L’andouille pour les nuls.
De loin, on pourrait penser qu’“andouille” est un terme générique pour une seule et même saucisse de boyaux de porc fumée au feu de bois puis cuite au bouillon. Mais ce serait comme se contenter de “fromage” pour qualifier le kiri industriel et le Langres fermier.
L’andouille, c’est le match de Guémené en Bretagne contre Vire en Normandie.
A ma gauche, la Bretonne où les boyaux de porc provenant des abattoirs voisins (8 millions de porcs en Bretagne, ndlr) sont enfilés (le terme technique c’est “embossés”) les uns sur les autres, dégraissés en étant effleurés au couteau par l’artisan et poivrés entre chaque couche. Au bout de 15 à 30 boyaux, la robe finale peut être en boyau de porc (fragile, les andouilles peuvent éclater à la cuisson) ou de bœuf (plus résistant).
Après fumage puis cuisson au bouillon identiques quelque soit la région, la différence se fait au tranchage.
Visuellement, l’andouille de Guémené présente des cercles concentriques, sa signature.
A ma droite, la Normande. L’andouille de Vire n’utilise pas que les boyaux du gros intestins mais aussi l’intestin grêle et l’estomac. C’est un assemblage de d’éléments découpés en plus petits morceaux. Le marbré remplace les cercles concentriques.
La bonne andouille, la mauvaise andouille...
Cela ne dépend pourtant pas du code postal (il y a en a de la très bonne à Jargeau dans le Loiret par exemple où se tient le concours international organisé par la confrérie des chevaliers du Goûte-Andouille)
La différence comme toujours est entre artisanale et industrielle.
Comme reconnaître l’artisanale ?
Elle est beaucoup moins blanche, car beaucoup moins grasse.
L’industrielle comme l’artisanale sont faites à la main. Il n’existe en effet pas (encore) de mécanisation du geste délicat pour dégraisser le boyau sans le couper. Mais la cadence change tout : 2 andouilles à l’heure sortent d’un atelier, là où trois sortent du laboratoire d’un faiseur industriel.

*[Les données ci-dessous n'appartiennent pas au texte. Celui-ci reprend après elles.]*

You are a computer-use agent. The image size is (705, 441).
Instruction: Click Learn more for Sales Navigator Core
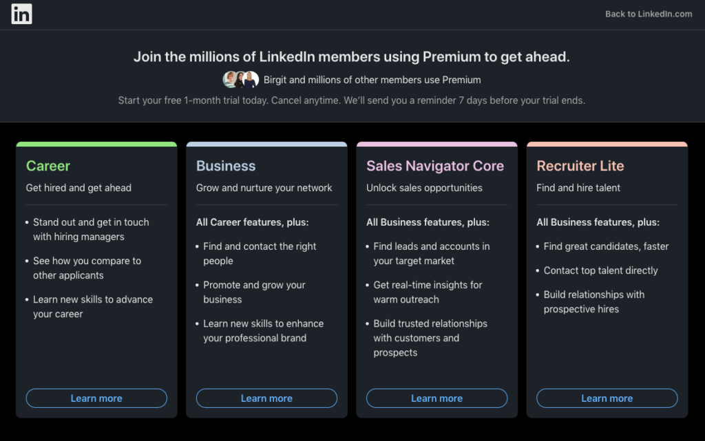click(436, 398)
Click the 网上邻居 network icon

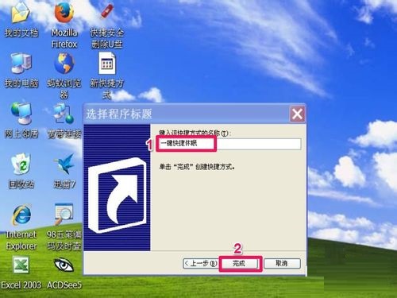coord(21,114)
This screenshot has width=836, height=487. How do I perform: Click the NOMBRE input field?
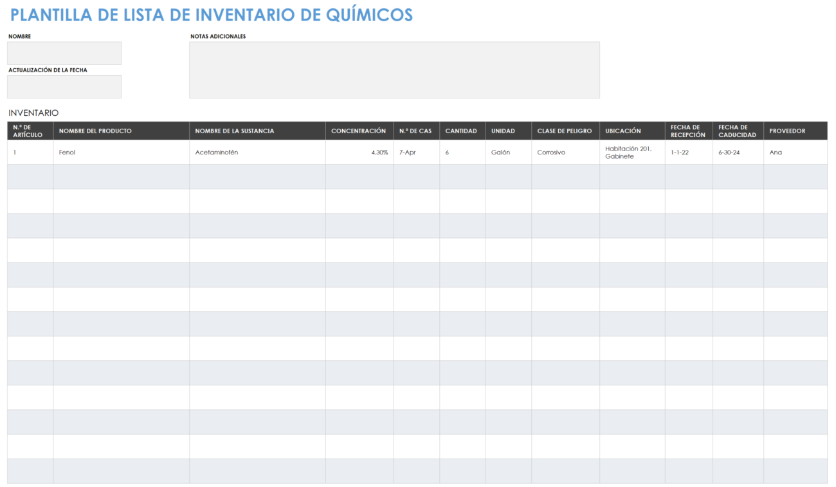pyautogui.click(x=64, y=53)
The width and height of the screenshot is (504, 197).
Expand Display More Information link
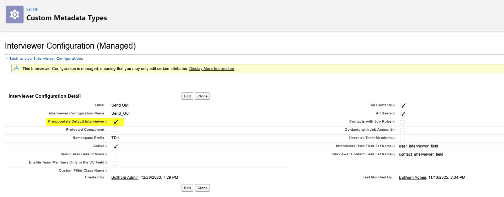[x=211, y=68]
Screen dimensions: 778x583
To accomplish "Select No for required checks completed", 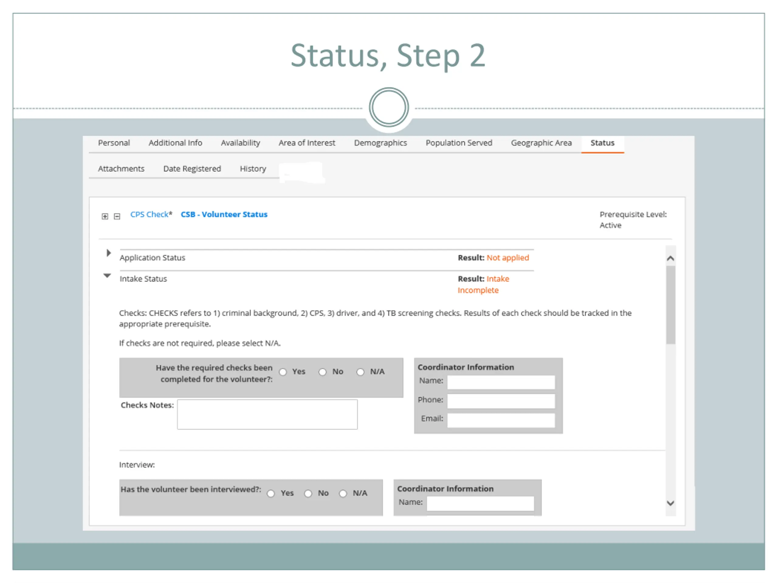I will tap(323, 372).
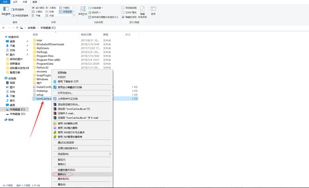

Mais à ma grande surprise, pas de Label Rouge, ni d’AOP ni d’AOC sur le produit...Rien qui n’indique la provenance des boyaux. Tout comme certaines saucisses corses sont discrètement faites avec des carcasses de porcs bretons, rien ne trace la provenance de la matière première de l’andouille. Et comme depuis la crise de la vache folle les boyaux de bœufs européens ne sont plus commercialisés, ce sont des boyaux de bœufs argentins qui forment souvent la robe finale.
Loin du locavorisme évoqué (et mérité) par l’andouille artisanale.